Neraca Perdagangan Terus Surplus Selama Lima Tahun Berturut-turut
Neraca perdagangan Indonesia mencatat surplus sebesar $31,04 miliar pada tahun 2024, turun $5,84 miliar dibandingkan tahun 2023, menurut Badan Pusat Statistik (BPS). Neraca perdagangan nonmigas mencatat surplus sebesar $51,44 miliar, sedangkan sektor migas mencatat defisit sebesar $20,4 miliar, sedikit membaik $490 juta dari tahun sebelumnya.

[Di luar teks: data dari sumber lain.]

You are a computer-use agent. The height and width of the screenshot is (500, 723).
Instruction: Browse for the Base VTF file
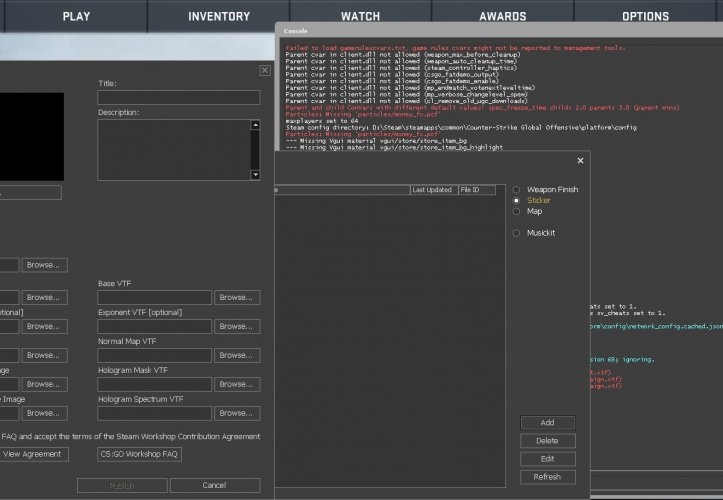[236, 298]
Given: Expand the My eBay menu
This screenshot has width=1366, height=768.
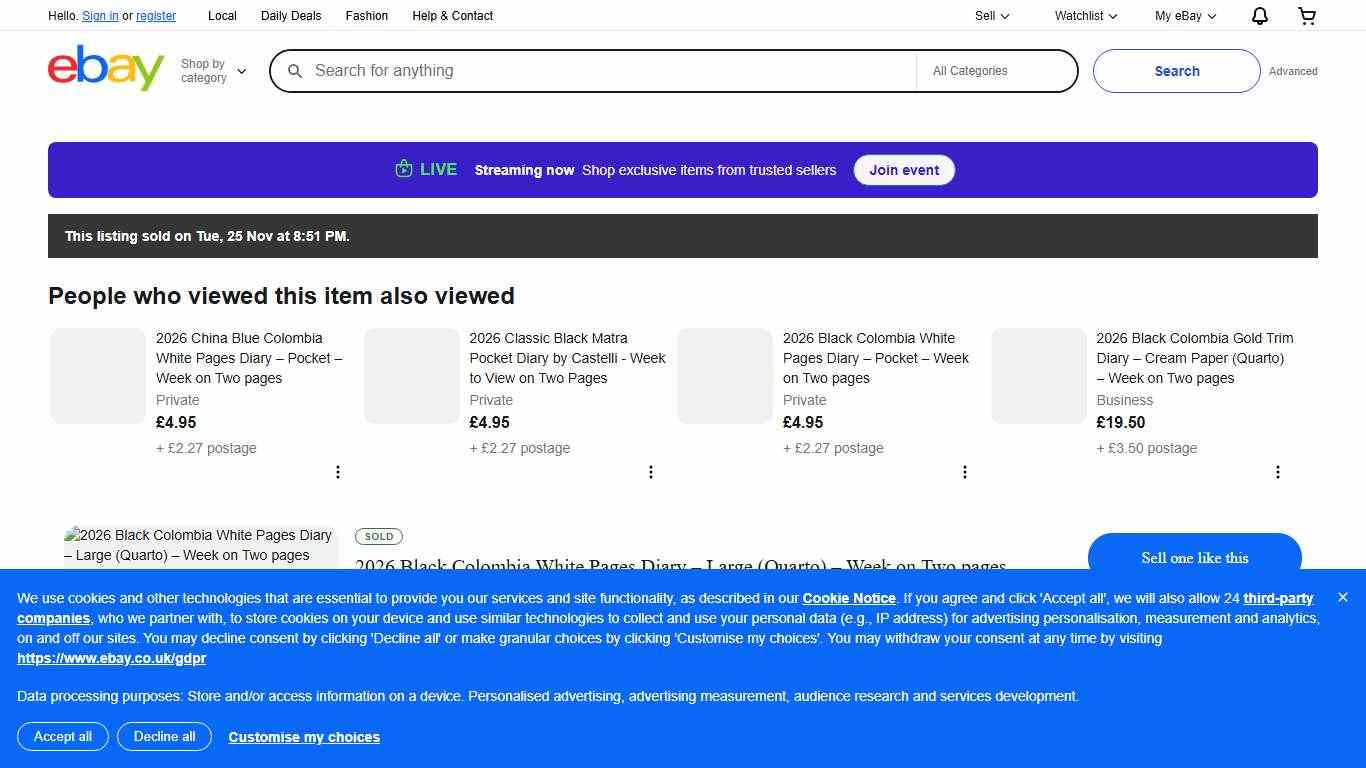Looking at the screenshot, I should (1185, 16).
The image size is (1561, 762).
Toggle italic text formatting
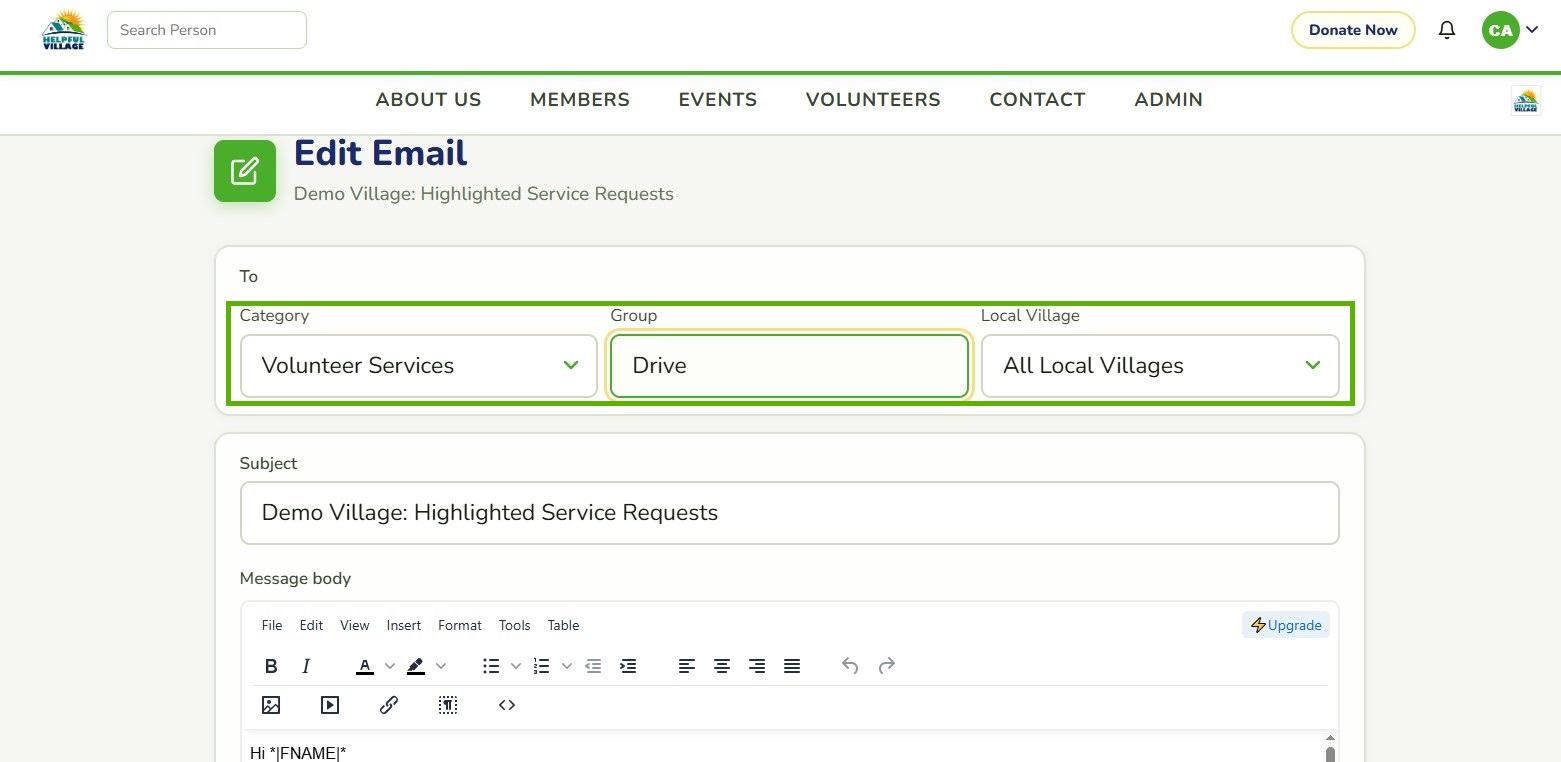click(x=306, y=666)
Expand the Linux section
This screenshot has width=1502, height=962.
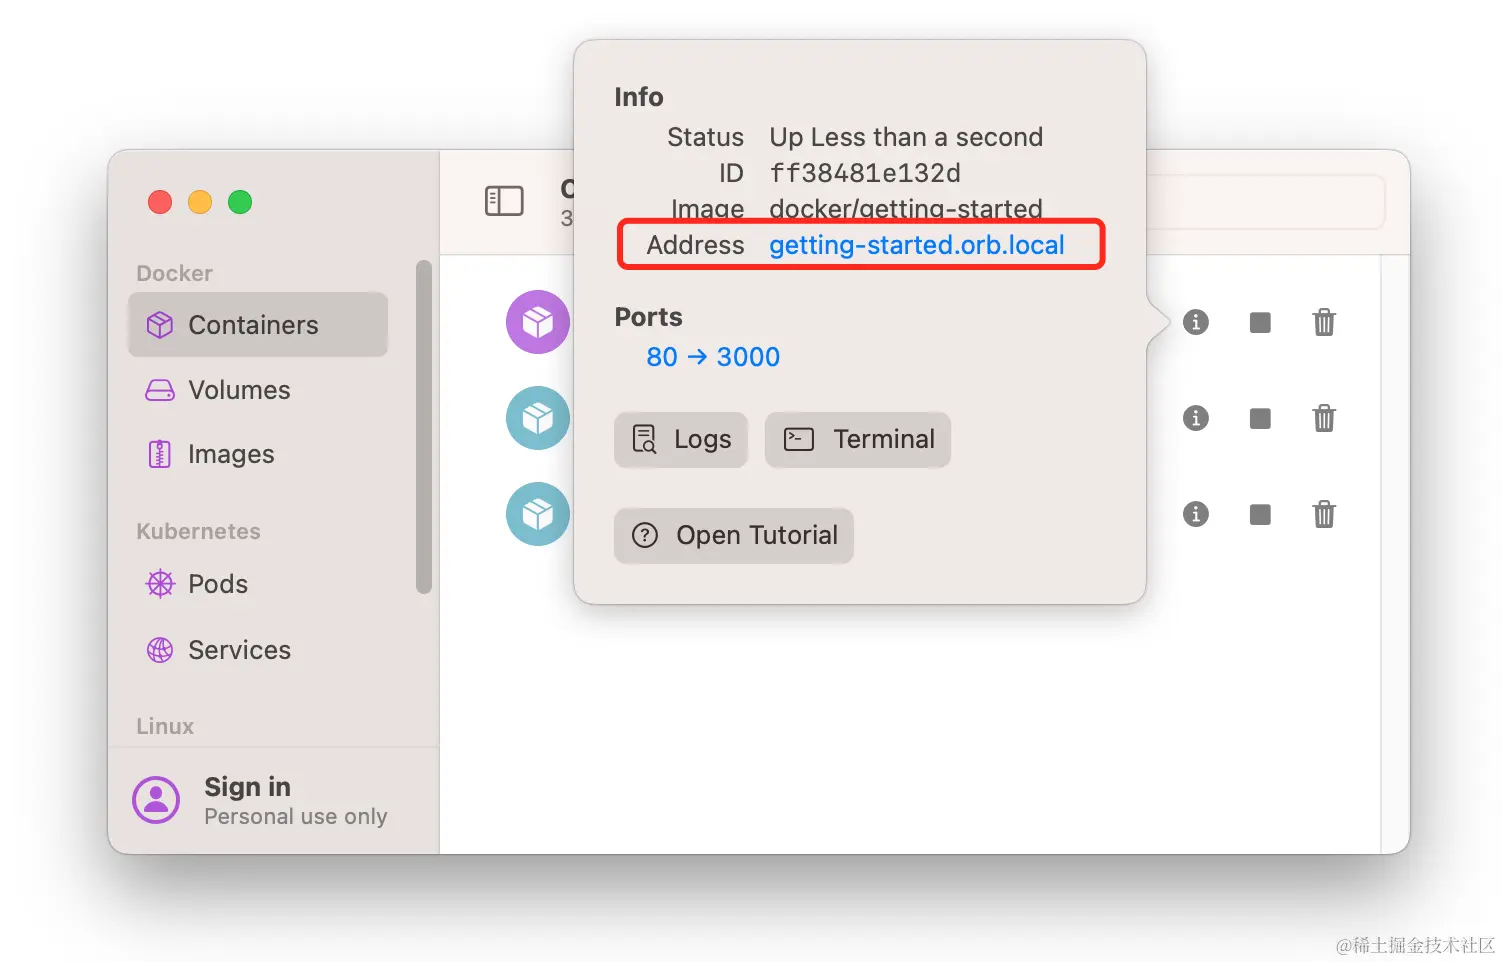163,726
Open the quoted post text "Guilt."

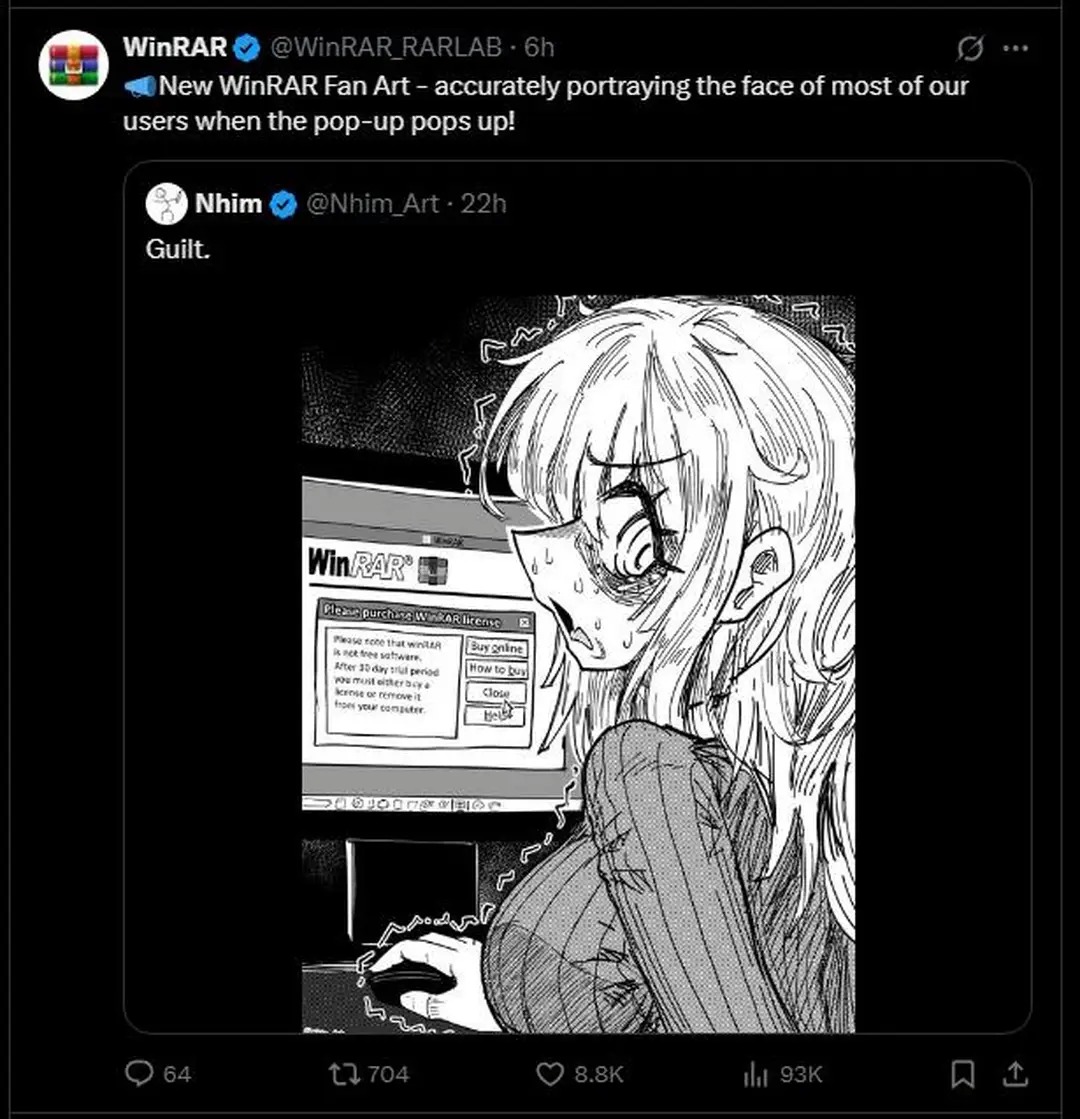(178, 249)
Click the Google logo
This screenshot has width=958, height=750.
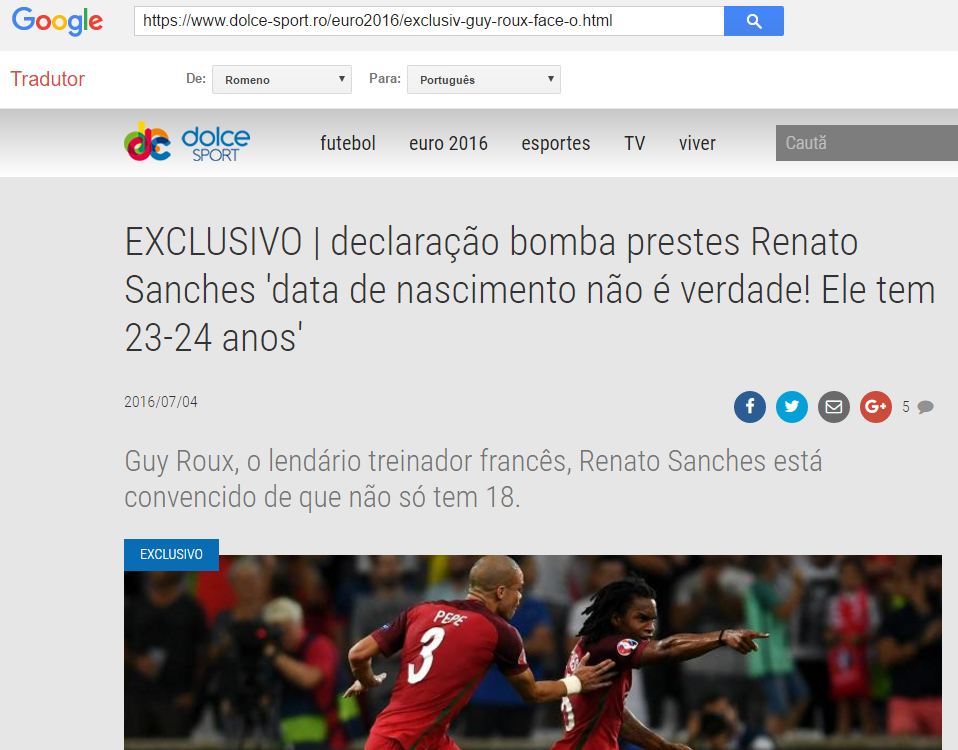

Ekspor pada tahun 2024 mencapai $264,7 miliar, menandai peningkatan 2,29 persen dari tahun 2023, sementara impor berjumlah $233,66 miliar, naik 5,31 persen.
“Dengan mencatatkan surplus pada 2024, maka neraca perdagangan kini telah mengalami surplus berturut-turut selama lima tahun terakhir,” kata Amalia.
Meskipun terjadi penurunan surplus dari bahan bakar mineral, yang turun sebesar $4,02 miliar akibat penurunan harga batu bara sebesar 21,2 persen, volume ekspor meningkat sebesar 7,8 persen.
Demikian pula, sektor besi dan baja mengalami peningkatan volume sebesar 18,23 persen, meskipun harga turun sebesar 9,27 persen dibandingkan tahun sebelumnya.
Sementara itu, surplus minyak hewani dan nabati dipengaruhi oleh penurunan volume ekspor sebesar 12,72 persen, meskipun harga minyak sawit naik sebesar 8,68 persen.
Di sisi positif, ekspor komoditas Indonesia seperti kopi, teh, rempah-rempah, nikel, tembaga, dan kakao mengalami peningkatan yang signifikan, yang berkontribusi terhadap surplus secara keseluruhan. Surplus untuk produk-produk ini tumbuh lebih dari $1 miliar masing-masing. *** (dmh)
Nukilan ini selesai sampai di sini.